NOTE 1—ORGANIZATION AND BASIS OF PRESENTATION
Organization
Kimbell Royalty Partners, LP is a Delaware limited partnership formed in 2015 to own and acquire mineral and royalty interests in oil and natural gas properties throughout the United States. The Partnership has elected to be taxed as a corporation for United States federal income tax purposes. As an owner of mineral and royalty interests, the Partnership is entitled to a portion of the revenues received from the production of oil, natural gas and associated natural gas liquids (“NGL”) from the acreage underlying its interests, net of post-production expenses and taxes. The Partnership is not obligated to fund drilling and completion costs, lease operating expenses or plugging and abandonment costs at the end of a well’s productive life. The Partnership’s primary business objective is to provide increasing cash distributions to unitholders resulting from acquisitions from third parties, its Sponsors and the Contributing Parties, and from organic growth through the continued development by working interest owners of the properties in which it owns an interest.
Basis of Presentation
The accompanying unaudited interim consolidated financial statements have been prepared in accordance with accounting principles generally accepted in the United States of America (“GAAP”) for interim financial information and with the instructions to Form 10-Q and pursuant to the rules and regulations of the United States Securities and Exchange Commission (the “SEC”). As a result, the accompanying unaudited interim consolidated financial statements do not include all disclosures required for complete annual financial statements prepared in conformity with GAAP. Accordingly, the accompanying unaudited interim consolidated financial statements and related notes should be read in conjunction with the Partnership’s Annual Report on Form 10-K for the year ended December 31, 2023, as amended (the “2023 Form 10-K”), which contains a summary of the Partnership’s significant accounting policies and other disclosures. In the opinion of management of the General Partner, the unaudited interim consolidated financial statements contain all adjustments necessary to fairly present the financial position and results of operations for the interim periods in accordance with GAAP and all adjustments are of a normal recurring nature. The accompanying unaudited interim consolidated financial statements include the accounts of the Partnership and its consolidated subsidiaries. All material intercompany balances and transactions are eliminated in consolidation. The results of operations for any interim period are not necessarily indicative of the results to be expected for the full year.

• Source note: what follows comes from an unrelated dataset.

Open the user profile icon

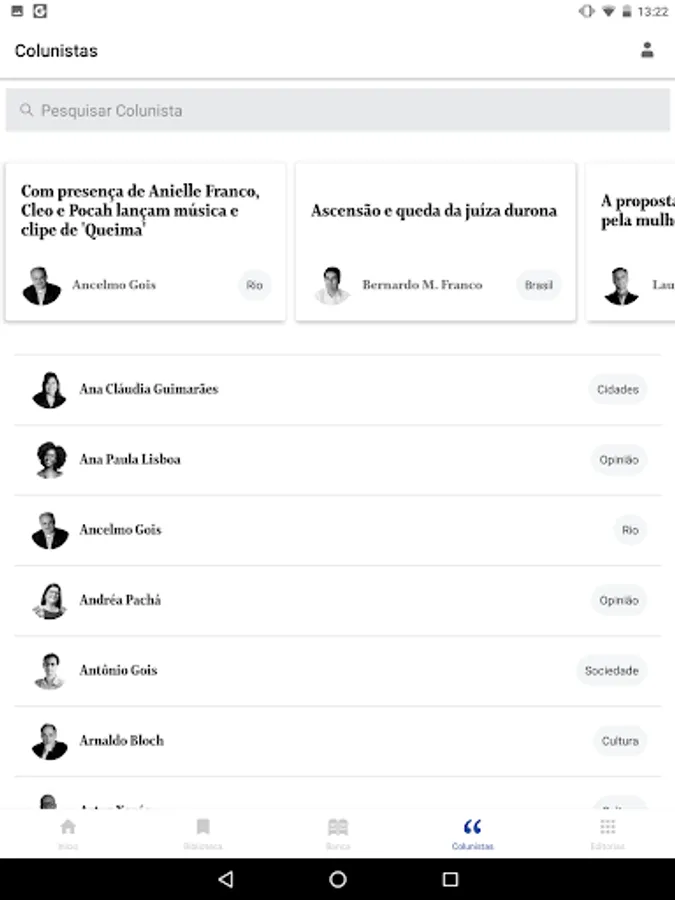click(x=647, y=50)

Revision of Prior Period Consolidated Financial Statements
In connection with the preparation of the Partnership’s unaudited interim consolidated financial statements for the three and nine months ended September 30, 2024, the Partnership identified an error in its application of accounting guidance related to the changes in ownership of OpCo. The Partnership previously accounted for the changes in ownership of OpCo by reallocating the non-controlling interest associated with such changes at fair value. Under ASC 810-10, changes in ownership of a consolidated subsidiary that is less than wholly owned (such as OpCo) should be accounted for by adjusting the carrying value of such non-controlling interests to reflect the change in ownership interest in the subsidiary. Any difference between fair value of consideration received or paid and the amount by which the non-controlling interest is adjusted should be recognized in equity attributable to the parent.
The Partnership has corrected these errors and determined that the related impact was not material to its financial statements for any prior annual or interim period. The Partnership has corrected these errors in the Consolidated Financial Statements for all prior periods presented herein. See Note 18, “Correction of Immaterial Errors”
7
Use of Estimates
Preparation of the Partnership’s financial statements in conformity with GAAP requires management to make estimates and assumptions that affect the reported amounts in the financial statements and notes. Actual results could differ from those estimates.
Segment Reporting
The Partnership operates in a
operating and segment. Operating segments are defined as components of an enterprise for which separate financial information is evaluated regularly by the chief operating decision maker in deciding how to allocate resources and assess performance. The Partnership’s chief operating decision maker allocates resources and assesses performance based upon financial information of the Partnership as a whole.Global Conflicts
In February 2022, Russia invaded Ukraine and is still engaged in active armed conflict against the country. In October 2023, armed active conflict escalated in the Middle East between Israel and Hamas and is still active. In April 2024, Iran launched an attack on Israel, further escalating the regional conflict in the Middle East. These conflicts and the sanctions imposed in response have led to regional instability and caused dramatic fluctuations in global financial markets and have increased the level of global economic and political uncertainty, including uncertainty about world-wide oil supply and demand, which in turn has increased volatility in commodity prices. To date, the Partnership has not experienced a material impact to operations or the consolidated financial statements as a result of these conflicts; however, the Partnership will continue to monitor for events that could materially impact them.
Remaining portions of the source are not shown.